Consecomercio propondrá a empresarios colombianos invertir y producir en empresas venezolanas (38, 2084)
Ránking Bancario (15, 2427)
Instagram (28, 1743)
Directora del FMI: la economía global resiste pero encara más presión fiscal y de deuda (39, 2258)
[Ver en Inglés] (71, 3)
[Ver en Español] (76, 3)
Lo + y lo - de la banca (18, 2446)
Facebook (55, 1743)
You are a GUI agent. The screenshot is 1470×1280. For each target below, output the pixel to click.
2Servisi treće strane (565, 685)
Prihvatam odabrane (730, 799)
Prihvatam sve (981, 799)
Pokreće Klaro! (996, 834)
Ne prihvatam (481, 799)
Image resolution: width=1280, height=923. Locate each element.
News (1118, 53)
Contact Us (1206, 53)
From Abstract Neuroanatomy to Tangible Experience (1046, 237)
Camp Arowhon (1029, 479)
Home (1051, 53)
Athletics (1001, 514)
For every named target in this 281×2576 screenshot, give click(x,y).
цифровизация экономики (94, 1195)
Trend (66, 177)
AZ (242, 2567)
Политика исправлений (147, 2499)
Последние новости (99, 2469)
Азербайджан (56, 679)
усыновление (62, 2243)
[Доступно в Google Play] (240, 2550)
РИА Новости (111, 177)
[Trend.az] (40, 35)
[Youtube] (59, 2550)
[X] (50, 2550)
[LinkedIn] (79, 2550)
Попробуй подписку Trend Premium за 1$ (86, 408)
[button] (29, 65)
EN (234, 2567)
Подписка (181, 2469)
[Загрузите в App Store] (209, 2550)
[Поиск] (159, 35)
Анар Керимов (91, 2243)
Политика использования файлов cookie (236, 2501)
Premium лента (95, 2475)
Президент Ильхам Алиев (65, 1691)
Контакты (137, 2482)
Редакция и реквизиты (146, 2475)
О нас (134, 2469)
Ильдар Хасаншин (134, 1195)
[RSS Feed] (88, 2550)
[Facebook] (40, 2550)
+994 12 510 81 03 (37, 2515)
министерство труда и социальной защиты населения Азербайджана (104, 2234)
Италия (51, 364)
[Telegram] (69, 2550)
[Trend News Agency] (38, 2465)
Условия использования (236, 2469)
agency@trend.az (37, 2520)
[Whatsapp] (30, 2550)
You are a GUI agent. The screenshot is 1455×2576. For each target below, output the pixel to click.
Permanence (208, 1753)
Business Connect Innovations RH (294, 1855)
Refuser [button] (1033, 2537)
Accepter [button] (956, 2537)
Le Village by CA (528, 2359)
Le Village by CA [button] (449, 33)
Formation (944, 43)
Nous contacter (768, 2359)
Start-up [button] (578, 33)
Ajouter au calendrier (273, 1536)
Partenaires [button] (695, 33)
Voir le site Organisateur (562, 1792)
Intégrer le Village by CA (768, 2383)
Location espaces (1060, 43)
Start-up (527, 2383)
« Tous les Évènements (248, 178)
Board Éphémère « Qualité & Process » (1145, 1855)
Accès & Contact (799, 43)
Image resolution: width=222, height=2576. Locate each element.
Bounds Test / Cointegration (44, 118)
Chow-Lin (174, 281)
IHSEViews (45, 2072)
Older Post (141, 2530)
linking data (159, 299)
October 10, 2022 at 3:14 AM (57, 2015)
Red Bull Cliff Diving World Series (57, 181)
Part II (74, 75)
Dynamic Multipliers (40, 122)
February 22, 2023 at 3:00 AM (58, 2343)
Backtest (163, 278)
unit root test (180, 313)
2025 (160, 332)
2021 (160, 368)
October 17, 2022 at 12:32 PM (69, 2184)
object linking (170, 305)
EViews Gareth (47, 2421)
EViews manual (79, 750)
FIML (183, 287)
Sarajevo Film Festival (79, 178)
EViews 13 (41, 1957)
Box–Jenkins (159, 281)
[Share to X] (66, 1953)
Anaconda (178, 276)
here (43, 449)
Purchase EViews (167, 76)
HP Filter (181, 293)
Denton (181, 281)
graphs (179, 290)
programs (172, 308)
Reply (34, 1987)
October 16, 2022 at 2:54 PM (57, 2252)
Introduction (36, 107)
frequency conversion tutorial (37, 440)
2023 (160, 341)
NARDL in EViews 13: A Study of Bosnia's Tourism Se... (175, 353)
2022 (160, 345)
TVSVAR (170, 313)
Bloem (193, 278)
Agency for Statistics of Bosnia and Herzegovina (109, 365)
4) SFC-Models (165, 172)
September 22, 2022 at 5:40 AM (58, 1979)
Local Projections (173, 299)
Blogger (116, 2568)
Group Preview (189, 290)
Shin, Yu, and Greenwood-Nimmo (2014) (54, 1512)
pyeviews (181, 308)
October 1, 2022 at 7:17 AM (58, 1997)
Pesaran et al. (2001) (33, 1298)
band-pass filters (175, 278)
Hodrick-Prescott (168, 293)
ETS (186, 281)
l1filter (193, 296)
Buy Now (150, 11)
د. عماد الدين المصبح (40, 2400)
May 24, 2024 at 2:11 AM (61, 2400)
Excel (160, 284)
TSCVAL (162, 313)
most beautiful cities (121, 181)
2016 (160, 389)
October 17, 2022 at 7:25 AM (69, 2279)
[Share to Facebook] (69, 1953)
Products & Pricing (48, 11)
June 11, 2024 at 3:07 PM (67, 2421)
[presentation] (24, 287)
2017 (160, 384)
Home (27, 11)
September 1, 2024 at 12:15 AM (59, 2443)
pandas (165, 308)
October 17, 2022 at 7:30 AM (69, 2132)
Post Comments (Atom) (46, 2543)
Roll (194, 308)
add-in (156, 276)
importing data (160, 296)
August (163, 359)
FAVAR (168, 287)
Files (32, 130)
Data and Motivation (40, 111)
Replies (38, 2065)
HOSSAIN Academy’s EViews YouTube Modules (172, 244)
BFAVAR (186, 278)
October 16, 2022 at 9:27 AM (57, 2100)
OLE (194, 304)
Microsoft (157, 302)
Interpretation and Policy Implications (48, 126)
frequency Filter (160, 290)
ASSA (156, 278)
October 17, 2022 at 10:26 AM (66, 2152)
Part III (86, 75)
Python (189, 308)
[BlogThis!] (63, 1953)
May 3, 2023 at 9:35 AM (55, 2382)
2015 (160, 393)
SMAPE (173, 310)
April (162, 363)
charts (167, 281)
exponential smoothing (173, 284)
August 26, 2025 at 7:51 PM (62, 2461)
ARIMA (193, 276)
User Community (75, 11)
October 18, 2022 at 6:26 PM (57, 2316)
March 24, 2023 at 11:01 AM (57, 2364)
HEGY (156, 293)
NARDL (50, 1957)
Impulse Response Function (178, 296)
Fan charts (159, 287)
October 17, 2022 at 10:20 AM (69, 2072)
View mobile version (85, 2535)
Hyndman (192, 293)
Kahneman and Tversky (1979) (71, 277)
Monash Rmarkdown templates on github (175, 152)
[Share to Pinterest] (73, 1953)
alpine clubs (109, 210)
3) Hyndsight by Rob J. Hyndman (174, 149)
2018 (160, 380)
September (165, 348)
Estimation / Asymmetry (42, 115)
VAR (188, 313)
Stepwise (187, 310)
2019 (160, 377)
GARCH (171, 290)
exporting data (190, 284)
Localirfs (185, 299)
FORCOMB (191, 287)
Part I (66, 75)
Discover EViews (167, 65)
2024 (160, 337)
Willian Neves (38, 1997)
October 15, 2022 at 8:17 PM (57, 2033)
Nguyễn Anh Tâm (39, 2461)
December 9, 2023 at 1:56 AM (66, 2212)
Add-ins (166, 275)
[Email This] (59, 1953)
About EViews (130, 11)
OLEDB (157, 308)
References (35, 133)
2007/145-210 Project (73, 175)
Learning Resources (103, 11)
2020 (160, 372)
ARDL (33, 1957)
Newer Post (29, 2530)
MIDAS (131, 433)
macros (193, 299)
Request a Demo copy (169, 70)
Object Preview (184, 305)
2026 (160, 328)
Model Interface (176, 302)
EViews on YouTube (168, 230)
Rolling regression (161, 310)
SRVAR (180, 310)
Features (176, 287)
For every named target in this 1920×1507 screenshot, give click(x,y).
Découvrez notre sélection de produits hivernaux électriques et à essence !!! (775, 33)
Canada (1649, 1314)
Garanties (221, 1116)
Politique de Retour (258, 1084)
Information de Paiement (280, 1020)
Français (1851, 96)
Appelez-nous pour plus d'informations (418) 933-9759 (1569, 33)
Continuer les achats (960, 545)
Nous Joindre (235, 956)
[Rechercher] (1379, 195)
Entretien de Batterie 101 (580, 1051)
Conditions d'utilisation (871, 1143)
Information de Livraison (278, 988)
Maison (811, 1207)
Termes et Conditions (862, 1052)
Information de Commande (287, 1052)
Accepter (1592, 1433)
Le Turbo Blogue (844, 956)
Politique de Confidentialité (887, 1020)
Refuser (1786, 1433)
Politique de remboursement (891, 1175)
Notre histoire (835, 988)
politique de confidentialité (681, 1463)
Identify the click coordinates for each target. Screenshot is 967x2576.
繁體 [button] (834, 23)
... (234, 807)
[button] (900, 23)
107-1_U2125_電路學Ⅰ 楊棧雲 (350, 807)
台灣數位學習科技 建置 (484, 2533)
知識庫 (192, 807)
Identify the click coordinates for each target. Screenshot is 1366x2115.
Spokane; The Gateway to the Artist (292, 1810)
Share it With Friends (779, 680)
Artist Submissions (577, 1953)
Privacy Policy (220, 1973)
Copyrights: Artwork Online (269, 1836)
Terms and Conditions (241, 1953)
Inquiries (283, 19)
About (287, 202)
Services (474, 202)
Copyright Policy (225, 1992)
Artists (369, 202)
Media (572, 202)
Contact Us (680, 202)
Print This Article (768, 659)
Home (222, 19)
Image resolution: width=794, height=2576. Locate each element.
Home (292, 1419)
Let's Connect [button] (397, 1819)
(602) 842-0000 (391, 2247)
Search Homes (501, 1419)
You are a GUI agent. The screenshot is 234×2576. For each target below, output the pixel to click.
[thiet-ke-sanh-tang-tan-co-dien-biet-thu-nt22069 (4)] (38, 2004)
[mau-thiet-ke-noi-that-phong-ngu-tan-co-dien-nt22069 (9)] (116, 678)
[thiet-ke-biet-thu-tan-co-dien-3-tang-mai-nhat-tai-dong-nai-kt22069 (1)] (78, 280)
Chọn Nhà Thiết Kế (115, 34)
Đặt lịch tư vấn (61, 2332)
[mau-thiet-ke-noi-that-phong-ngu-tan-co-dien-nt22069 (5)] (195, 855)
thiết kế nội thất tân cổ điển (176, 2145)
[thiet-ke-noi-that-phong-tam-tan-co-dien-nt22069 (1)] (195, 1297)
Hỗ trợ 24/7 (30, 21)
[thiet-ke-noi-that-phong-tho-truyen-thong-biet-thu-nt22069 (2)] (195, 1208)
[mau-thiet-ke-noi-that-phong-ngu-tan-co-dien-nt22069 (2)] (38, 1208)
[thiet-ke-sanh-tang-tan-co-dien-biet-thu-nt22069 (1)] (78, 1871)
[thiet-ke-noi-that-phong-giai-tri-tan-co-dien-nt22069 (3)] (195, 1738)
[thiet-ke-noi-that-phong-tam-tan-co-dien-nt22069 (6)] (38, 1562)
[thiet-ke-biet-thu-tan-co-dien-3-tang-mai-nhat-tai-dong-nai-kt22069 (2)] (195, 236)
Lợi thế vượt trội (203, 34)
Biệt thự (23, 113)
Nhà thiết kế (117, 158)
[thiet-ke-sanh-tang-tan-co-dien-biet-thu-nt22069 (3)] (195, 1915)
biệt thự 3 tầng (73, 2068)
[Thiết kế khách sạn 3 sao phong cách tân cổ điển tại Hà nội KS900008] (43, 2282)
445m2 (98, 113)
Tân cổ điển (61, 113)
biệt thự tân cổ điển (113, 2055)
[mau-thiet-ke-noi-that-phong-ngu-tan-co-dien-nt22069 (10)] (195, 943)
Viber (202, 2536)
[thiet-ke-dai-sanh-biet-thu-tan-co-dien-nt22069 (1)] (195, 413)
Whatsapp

______

# ACTIVITY:
Your answer should be exactly the lines of the data above, from the first through the line containing "[Whatsapp] (30, 2550)".

# SOLUTION:
Consecomercio propondrá a empresarios colombianos invertir y producir en empresas venezolanas (38, 2084)
Ránking Bancario (15, 2427)
Instagram (28, 1743)
Directora del FMI: la economía global resiste pero encara más presión fiscal y de deuda (39, 2258)
[Ver en Inglés] (71, 3)
[Ver en Español] (76, 3)
Lo + y lo - de la banca (18, 2446)
Facebook (55, 1743)
You are a GUI agent. The screenshot is 1470×1280. For each target below, output the pixel to click.
2Servisi treće strane (565, 685)
Prihvatam odabrane (730, 799)
Prihvatam sve (981, 799)
Pokreće Klaro! (996, 834)
Ne prihvatam (481, 799)
Image resolution: width=1280, height=923. Locate each element.
News (1118, 53)
Contact Us (1206, 53)
From Abstract Neuroanatomy to Tangible Experience (1046, 237)
Camp Arowhon (1029, 479)
Home (1051, 53)
Athletics (1001, 514)
For every named target in this 281×2576 screenshot, give click(x,y).
цифровизация экономики (94, 1195)
Trend (66, 177)
AZ (242, 2567)
Политика исправлений (147, 2499)
Последние новости (99, 2469)
Азербайджан (56, 679)
усыновление (62, 2243)
[Доступно в Google Play] (240, 2550)
РИА Новости (111, 177)
[Trend.az] (40, 35)
[Youtube] (59, 2550)
[X] (50, 2550)
[LinkedIn] (79, 2550)
Попробуй подписку Trend Premium за 1$ (86, 408)
[button] (29, 65)
EN (234, 2567)
Подписка (181, 2469)
[Загрузите в App Store] (209, 2550)
[Поиск] (159, 35)
Анар Керимов (91, 2243)
Политика использования файлов cookie (236, 2501)
Premium лента (95, 2475)
Президент Ильхам Алиев (65, 1691)
Контакты (137, 2482)
Редакция и реквизиты (146, 2475)
О нас (134, 2469)
Ильдар Хасаншин (134, 1195)
[RSS Feed] (88, 2550)
[Facebook] (40, 2550)
+994 12 510 81 03 (37, 2515)
министерство труда и социальной защиты населения Азербайджана (104, 2234)
Италия (51, 364)
[Telegram] (69, 2550)
[Trend News Agency] (38, 2465)
Условия использования (236, 2469)
agency@trend.az (37, 2520)
[Whatsapp] (30, 2550)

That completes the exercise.